AFRIN : CONFÉRENCE DE PRESSE, MAIRIE DU 1OEME, PARIS, LUNDI 19 FÉVRIER 2018

Publié le 20/02/2018


La Salle d'Honneur de la mairie du 10ème arrondissement de Paris était pleine. Des journalistes bien entendu, des citoyens aussi, ainsi que des responsables associatifs, politiques et des élus comme en particulier le sénateur de Paris, Monsieur Rémi Féraud (ancien maire d'arrondissement) et Madame la Maire du 10ème, Alexandra Cordebard, venue nous accueillir avec des membres de son équipe. Nous adressons nos plus profonds remerciements à nos hôtes pour leur accueil chaleureux et leur solidarité.
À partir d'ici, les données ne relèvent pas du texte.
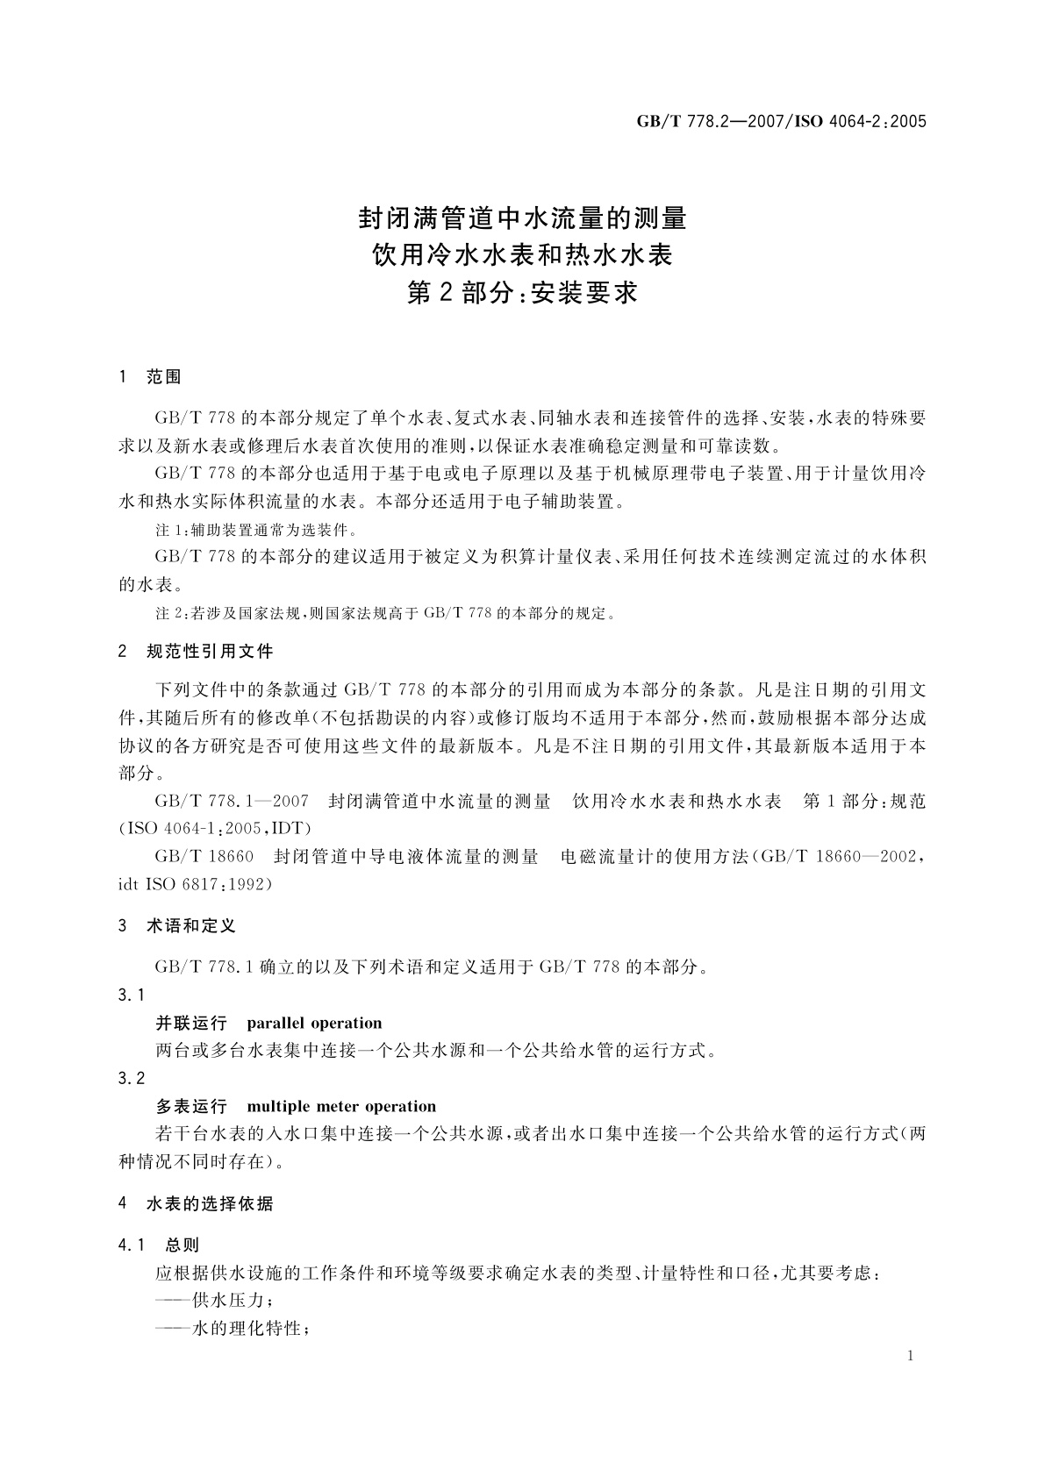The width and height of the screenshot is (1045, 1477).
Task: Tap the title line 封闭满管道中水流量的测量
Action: coord(522,217)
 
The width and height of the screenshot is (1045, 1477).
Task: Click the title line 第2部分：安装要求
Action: coord(522,292)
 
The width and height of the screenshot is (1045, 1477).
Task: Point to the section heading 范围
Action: coord(163,377)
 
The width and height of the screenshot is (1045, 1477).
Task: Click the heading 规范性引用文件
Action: coord(210,651)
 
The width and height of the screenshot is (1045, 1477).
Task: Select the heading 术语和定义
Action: coord(190,925)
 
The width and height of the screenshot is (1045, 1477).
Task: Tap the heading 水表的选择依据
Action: coord(210,1203)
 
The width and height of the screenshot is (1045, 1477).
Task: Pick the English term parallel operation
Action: coord(314,1023)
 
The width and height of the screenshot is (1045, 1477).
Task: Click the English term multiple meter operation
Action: coord(341,1106)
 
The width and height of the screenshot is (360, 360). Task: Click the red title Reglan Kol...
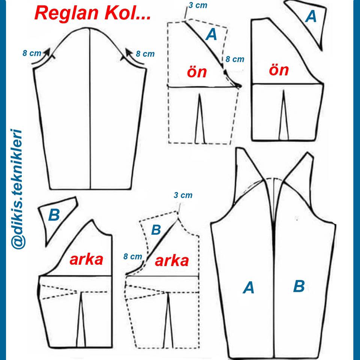93,13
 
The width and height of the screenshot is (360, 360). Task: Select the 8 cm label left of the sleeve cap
32,53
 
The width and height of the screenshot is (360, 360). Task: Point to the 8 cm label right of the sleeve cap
145,54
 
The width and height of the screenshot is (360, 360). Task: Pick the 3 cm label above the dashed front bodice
198,5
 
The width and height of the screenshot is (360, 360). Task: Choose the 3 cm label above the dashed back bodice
183,195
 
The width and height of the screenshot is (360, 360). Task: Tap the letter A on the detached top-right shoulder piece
311,16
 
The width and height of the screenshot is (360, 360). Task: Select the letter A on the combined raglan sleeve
248,288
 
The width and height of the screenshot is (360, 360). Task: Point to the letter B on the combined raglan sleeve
299,286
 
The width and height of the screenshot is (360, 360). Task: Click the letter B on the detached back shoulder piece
54,215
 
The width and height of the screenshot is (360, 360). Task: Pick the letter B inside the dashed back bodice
156,230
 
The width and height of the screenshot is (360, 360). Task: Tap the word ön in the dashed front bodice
197,72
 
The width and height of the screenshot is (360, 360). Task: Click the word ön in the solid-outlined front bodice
279,70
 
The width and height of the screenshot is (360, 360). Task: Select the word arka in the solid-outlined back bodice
86,260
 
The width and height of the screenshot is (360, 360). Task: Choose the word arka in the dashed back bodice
172,261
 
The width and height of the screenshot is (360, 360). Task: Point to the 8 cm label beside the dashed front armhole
235,59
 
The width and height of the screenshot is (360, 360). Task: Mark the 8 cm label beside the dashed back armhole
133,256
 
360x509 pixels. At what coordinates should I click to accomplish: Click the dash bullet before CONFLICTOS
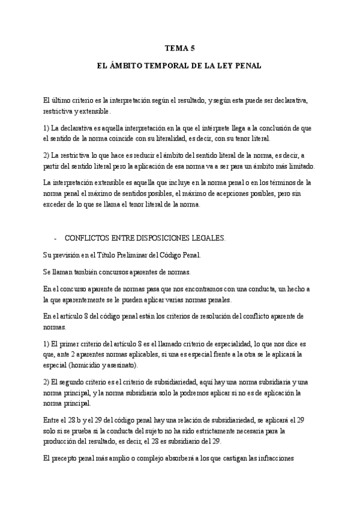tap(56, 238)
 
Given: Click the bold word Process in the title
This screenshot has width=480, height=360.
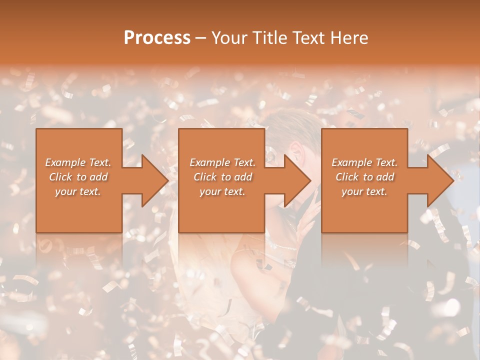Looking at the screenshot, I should point(157,38).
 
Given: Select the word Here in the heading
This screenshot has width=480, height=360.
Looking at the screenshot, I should point(350,38).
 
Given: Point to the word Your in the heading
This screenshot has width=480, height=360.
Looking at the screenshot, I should point(229,38).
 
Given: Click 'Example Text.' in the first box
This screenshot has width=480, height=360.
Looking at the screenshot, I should point(78,162).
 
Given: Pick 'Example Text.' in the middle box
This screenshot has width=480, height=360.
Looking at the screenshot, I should point(222,162).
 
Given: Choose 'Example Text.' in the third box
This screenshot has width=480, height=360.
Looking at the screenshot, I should point(364,162).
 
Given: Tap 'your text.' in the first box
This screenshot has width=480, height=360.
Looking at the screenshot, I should point(78,192).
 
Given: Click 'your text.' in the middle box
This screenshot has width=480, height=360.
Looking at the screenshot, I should point(222,192).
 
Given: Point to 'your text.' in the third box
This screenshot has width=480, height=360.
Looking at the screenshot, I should point(364,192).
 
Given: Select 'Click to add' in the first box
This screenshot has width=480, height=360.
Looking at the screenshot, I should point(78,177).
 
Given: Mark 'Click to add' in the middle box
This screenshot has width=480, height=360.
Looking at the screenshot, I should point(222,177).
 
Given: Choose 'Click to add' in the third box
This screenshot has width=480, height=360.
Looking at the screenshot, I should point(364,177).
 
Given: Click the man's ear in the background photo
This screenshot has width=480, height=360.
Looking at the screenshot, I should point(296,149).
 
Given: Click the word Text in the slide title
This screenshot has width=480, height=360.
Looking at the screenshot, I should point(310,38).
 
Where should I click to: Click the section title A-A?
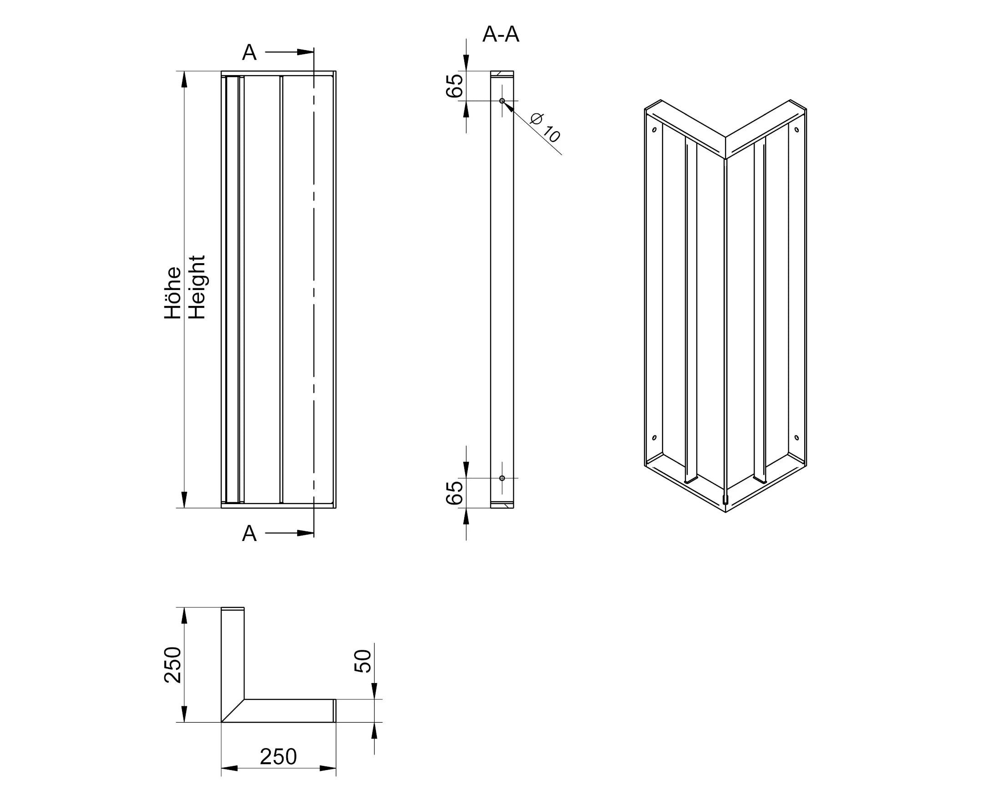pos(500,34)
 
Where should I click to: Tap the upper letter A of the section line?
pos(249,52)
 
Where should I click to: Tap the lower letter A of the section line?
pos(249,534)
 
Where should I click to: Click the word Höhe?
pos(172,293)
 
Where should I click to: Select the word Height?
pos(197,287)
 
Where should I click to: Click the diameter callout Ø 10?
pos(545,127)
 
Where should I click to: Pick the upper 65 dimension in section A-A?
pos(454,86)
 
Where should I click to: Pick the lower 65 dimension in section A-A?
pos(454,493)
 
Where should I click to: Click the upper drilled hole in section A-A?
pos(502,101)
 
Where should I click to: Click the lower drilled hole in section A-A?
pos(502,478)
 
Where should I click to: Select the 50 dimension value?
pos(363,661)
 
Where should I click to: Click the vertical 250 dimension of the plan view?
pos(173,665)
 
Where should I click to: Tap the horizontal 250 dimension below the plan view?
pos(278,757)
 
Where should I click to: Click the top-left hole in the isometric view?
pos(654,129)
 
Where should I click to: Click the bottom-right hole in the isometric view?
pos(797,438)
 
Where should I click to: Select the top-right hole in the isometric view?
pos(797,129)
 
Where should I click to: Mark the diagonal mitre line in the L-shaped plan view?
pos(233,710)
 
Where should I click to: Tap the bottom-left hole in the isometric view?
pos(654,438)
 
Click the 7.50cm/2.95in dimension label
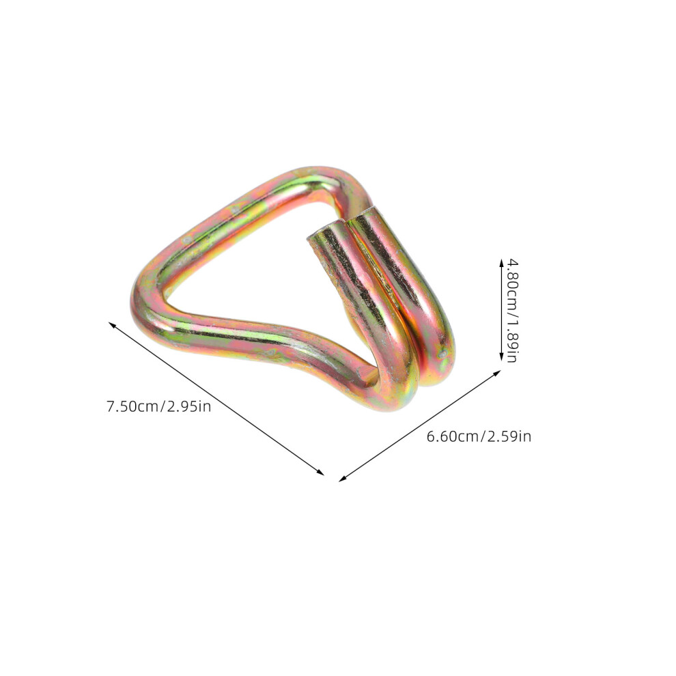pyautogui.click(x=158, y=406)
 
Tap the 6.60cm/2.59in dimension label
pyautogui.click(x=479, y=436)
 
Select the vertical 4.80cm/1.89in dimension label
pyautogui.click(x=511, y=311)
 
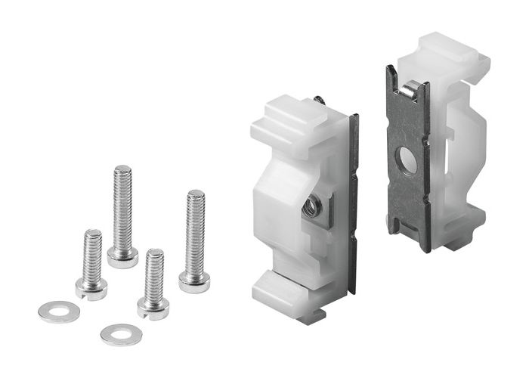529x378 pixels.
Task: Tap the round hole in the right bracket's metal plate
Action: [407, 160]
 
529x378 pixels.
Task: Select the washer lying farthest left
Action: [59, 311]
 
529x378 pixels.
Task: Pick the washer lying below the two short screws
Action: [121, 333]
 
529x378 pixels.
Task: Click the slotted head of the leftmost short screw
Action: [91, 287]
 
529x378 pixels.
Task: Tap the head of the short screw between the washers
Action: [153, 306]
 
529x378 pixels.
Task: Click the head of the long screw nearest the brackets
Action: [194, 282]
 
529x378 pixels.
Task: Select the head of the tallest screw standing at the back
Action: [122, 257]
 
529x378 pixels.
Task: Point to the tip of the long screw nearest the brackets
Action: [196, 194]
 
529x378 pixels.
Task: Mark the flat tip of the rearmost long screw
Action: [122, 169]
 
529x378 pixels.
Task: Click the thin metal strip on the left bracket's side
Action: [353, 204]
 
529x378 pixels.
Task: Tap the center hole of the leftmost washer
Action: [59, 311]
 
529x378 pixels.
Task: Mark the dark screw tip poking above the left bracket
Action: [320, 99]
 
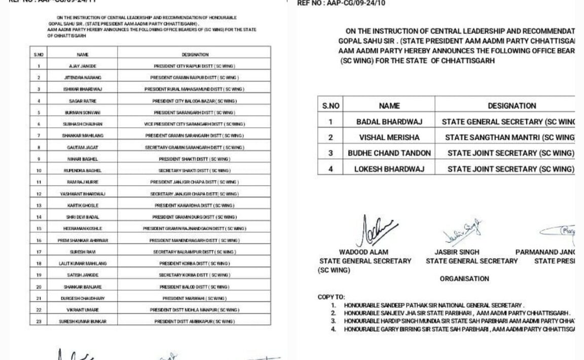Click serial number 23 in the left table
(x=39, y=321)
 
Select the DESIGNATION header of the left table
(x=195, y=54)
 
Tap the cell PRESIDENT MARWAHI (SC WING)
(x=195, y=298)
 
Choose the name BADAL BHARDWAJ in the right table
(x=389, y=122)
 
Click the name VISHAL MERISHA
(x=389, y=137)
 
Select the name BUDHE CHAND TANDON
(x=389, y=153)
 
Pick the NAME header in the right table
(x=389, y=106)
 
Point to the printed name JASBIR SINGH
(x=457, y=252)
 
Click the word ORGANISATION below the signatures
(x=464, y=279)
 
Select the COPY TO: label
(x=331, y=297)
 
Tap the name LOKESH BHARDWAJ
(x=389, y=169)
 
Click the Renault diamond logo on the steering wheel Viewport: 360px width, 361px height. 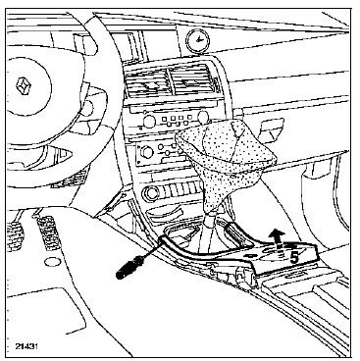pos(25,86)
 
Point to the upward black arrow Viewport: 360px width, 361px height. pos(278,241)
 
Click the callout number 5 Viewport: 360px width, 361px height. pos(294,258)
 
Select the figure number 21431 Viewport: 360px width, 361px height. pos(26,346)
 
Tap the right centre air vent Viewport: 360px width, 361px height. pos(191,81)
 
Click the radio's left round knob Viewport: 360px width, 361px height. pos(150,122)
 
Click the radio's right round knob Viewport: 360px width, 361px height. pos(203,115)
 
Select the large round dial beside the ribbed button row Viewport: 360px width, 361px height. pos(151,194)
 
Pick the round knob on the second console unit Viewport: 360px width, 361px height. pos(146,152)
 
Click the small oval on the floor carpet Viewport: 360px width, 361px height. pos(51,261)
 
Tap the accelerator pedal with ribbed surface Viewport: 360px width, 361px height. pos(48,233)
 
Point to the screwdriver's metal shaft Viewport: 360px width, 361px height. pos(150,251)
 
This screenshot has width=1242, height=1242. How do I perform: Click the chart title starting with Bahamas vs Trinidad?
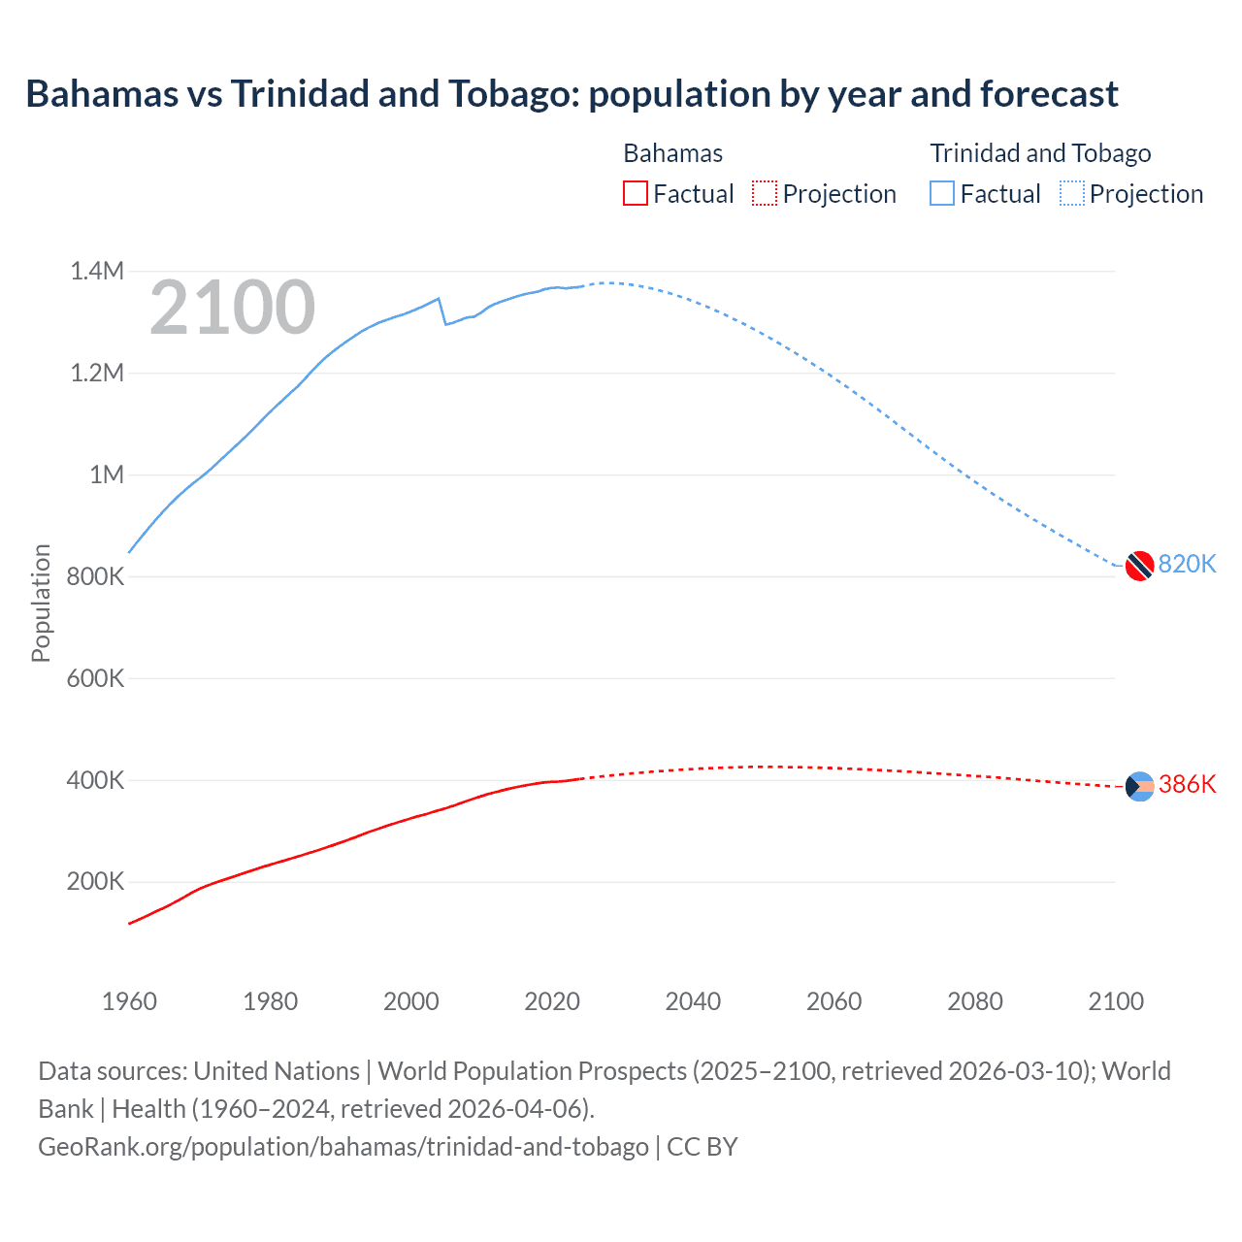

Durant cette conférence de presse, Khaled Issa a rappelé le caractère mensonger de la propagande d'Erdogan visant à justifier son opération contre Afrin : les seuls terroristes à Afrin sont les milliers de djihadistes, supplétifs de l'armée turque, qu'Erdogan a lâché depuis le 20 janvier sur notre région pacifique ; en outre, avant cette date, aucune des composantes des Forces de la Syrie Démocratique (FDS), dont les YPG-YPJ, n'a jamais visé le territoire turc (malgré d'incessantes provocations). La seule motivation de cette invasion tient aux calculs d'Erdogan : en recourant au registre raciste du « danger kurde » et à celui du « djihad », Erdogan veut étendre l'emprise de son islamofascisme sur le nord de la Syrie et maintenir son pouvoir de nuisance régionale et internationale afin de se garantir le silence de la communauté internationale (via le chantage aux réfugiés et celui du terrorisme djihadiste, danger dont il a le contrôle). Erdogan ne peut pas supporter qu'une expérience démocratique, laïque, féministe, multi-ethnique, multi-confessionnelle et pacifique telle que celle en cours à Afrin et dans l'ensemble du Rojava ainsi que dans la Fédération Démocratique de la Syrie du Nord (FDSN) puisse voir le jour aux portes de la Turquie. Il ne supporte pas qu'en plus cette expérience ait fait et continue de faire ses preuves en termes de lutte contre le djihadisme, de stabilisation régionale et de coexistence pacifique.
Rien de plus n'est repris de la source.